=== Requirement 1 ===
Reproduce the pandas query-timing notebook between "3.2 s ± 420" and "Connecticut, using df.query.", inclusive, substituting "Rhode Island" for "Connecticut".

— START Excerpt provided —

In [1]:
import numpy as np
import pandas as pd
from pandas import Series, DataFrame

In [2]:
filename = '../data/nyc-parking-violations-2020.csv'
df = pd.read_csv(filename,
                usecols=['Plate ID', 
                         'Registration State',
                         'Plate Type',
                         'Feet From Curb',
                        'Vehicle Make',
                         'Vehicle Color'])
df.columns = ['pid', 'state', 'ptype', 'make', 'color', 'feet']

In [3]:
# Find all of the cars whose registration state is from New York, New Jersey, or Connecticut, using .loc.
# How long does it take to perform this query?
%timeit df.loc[(df['state'] == 'NY') | (df['state'] == 'NJ') |  (df['state'] == 'CT')]

3.2 s ± 420 ms per loop (mean ± std. dev. of 7 runs, 1 loop each)


In [7]:
# Find all of the cars whose registration state is from New York, New Jersey, or Connecticut, using df.query.
# How long does it take to perform this query?
%timeit df.query("state == 'NY' or state == 'NJ' or state == 'CT'")

1.49 s ± 69.1 ms per loop (mean ± std. dev. of 7 runs, 1 loop each)


In [5]:
# How much faster was it to use "query"?
1.03 / 1.84

0.5597826086956522

In [6]:
# Use "isin" to search for the states.  How does this technique compare?
%timeit df.loc[df['state'].isin(['NY', 'NJ', 'CT'])]

838 ms ± 28.1 ms per loop (mean ± std. dev. of 7 runs, 1 loop each)


In [7]:
%timeit df.query('state.isin(["NY", "NJ", "CT"])')

854 ms ± 14.7 ms per loop (mean ± std. dev. of 7 runs, 1 loop each)


In [8]:
# Find cars from New York using df.loc, and time it
%timeit df.loc[(df['state'] == 'NY')]

924 ms ± 14.8 ms per loop (mean ± std. dev. of 7 runs, 1 loop each)


In [9]:
# Find cars from New York using df.query, and time it
%timeit df.query('state == "NY"')

799 ms ± 13.8 ms per loop (mean ± std. dev. of 7 runs, 1 loop each)


In [10]:
# Find cars from New York using df.eval, and time it
%timeit df[df.eval('state == "NY"')]

775 ms ± 22.6 ms per loop (mean ± std. dev. of 7 runs, 1 loop each)


In [11]:
%timeit df.loc[df.eval('state == "NY"')]

771 ms ± 19.7 ms per loop (mean ± std. dev. of 7 runs, 1 loop each)


In [12]:
# Find cars from New York with PAS plates using df.loc, and time it
%timeit df.loc[((df['state'] == 'NY') & (df['ptype'] == 'PAS'))]

1.27 s ± 10.5 ms per loop (mean ± std. dev. of 7 runs, 1 loop each)

— END Excerpt provided —

=== Requirement 2 ===
Copy the records between the lines holding "Task: Tap the" and "tap(353, 72)", inclusive, keeping every character unchanged.

— START Data for this exercise —

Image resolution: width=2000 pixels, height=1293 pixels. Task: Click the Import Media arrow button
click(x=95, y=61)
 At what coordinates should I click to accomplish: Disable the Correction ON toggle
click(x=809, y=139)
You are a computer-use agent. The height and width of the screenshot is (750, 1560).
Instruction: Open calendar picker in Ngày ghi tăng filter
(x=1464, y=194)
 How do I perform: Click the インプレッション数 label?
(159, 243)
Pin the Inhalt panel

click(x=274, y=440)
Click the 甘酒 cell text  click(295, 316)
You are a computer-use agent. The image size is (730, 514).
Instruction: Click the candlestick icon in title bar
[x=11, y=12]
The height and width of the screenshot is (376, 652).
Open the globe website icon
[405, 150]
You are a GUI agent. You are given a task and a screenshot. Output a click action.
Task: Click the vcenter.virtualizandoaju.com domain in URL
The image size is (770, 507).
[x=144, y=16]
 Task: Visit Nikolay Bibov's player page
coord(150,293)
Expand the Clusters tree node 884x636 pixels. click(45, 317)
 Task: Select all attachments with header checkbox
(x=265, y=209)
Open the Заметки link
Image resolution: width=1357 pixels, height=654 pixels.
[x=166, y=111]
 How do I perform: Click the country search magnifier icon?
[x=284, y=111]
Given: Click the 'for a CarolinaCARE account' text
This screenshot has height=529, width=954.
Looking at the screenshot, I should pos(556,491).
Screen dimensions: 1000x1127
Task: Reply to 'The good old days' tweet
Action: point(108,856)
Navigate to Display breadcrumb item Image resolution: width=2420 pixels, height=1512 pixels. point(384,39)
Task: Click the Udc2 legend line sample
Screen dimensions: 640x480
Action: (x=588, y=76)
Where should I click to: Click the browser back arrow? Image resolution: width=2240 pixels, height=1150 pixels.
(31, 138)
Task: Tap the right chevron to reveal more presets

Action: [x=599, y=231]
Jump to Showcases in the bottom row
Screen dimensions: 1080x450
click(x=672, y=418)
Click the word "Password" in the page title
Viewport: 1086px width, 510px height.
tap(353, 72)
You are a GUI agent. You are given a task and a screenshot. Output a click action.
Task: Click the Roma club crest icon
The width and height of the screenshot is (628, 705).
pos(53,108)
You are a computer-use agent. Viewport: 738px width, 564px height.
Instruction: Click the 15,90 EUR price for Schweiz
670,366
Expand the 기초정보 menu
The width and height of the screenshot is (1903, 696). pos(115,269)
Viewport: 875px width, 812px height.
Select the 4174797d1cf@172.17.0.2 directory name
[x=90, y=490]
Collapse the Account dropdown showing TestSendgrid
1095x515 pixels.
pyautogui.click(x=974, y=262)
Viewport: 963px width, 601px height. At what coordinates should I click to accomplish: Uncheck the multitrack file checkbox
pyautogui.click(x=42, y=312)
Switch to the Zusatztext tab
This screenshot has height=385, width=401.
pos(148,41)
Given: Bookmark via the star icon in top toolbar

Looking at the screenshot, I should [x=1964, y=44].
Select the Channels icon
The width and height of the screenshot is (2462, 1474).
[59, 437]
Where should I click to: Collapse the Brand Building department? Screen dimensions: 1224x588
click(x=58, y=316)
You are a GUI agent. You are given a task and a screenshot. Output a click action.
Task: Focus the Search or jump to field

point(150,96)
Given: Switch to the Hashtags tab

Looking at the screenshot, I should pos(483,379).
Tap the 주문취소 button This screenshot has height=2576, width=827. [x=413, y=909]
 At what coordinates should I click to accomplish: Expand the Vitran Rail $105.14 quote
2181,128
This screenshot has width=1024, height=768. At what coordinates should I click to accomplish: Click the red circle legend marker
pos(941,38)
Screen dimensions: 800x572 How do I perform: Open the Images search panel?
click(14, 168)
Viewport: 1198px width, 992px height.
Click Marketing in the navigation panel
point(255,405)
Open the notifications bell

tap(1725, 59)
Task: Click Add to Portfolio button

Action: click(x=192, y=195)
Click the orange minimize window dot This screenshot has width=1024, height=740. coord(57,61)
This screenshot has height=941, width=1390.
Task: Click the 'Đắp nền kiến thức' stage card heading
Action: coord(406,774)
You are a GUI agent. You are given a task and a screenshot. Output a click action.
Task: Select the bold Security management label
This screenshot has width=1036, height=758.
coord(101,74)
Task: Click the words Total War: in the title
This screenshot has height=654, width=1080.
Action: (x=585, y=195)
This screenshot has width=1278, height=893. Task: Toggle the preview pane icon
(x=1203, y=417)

— END Data for this exercise —

=== Task output 1 ===
3.2 s ± 420 ms per loop (mean ± std. dev. of 7 runs, 1 loop each)


In [7]:
# Find all of the cars whose registration state is from New York, New Jersey, or Rhode Island, using df.query.

=== Task output 2 ===
Task: Tap the right chevron to reveal more presets

Action: [x=599, y=231]
Jump to Showcases in the bottom row
Screen dimensions: 1080x450
click(x=672, y=418)
Click the word "Password" in the page title
Viewport: 1086px width, 510px height.
tap(353, 72)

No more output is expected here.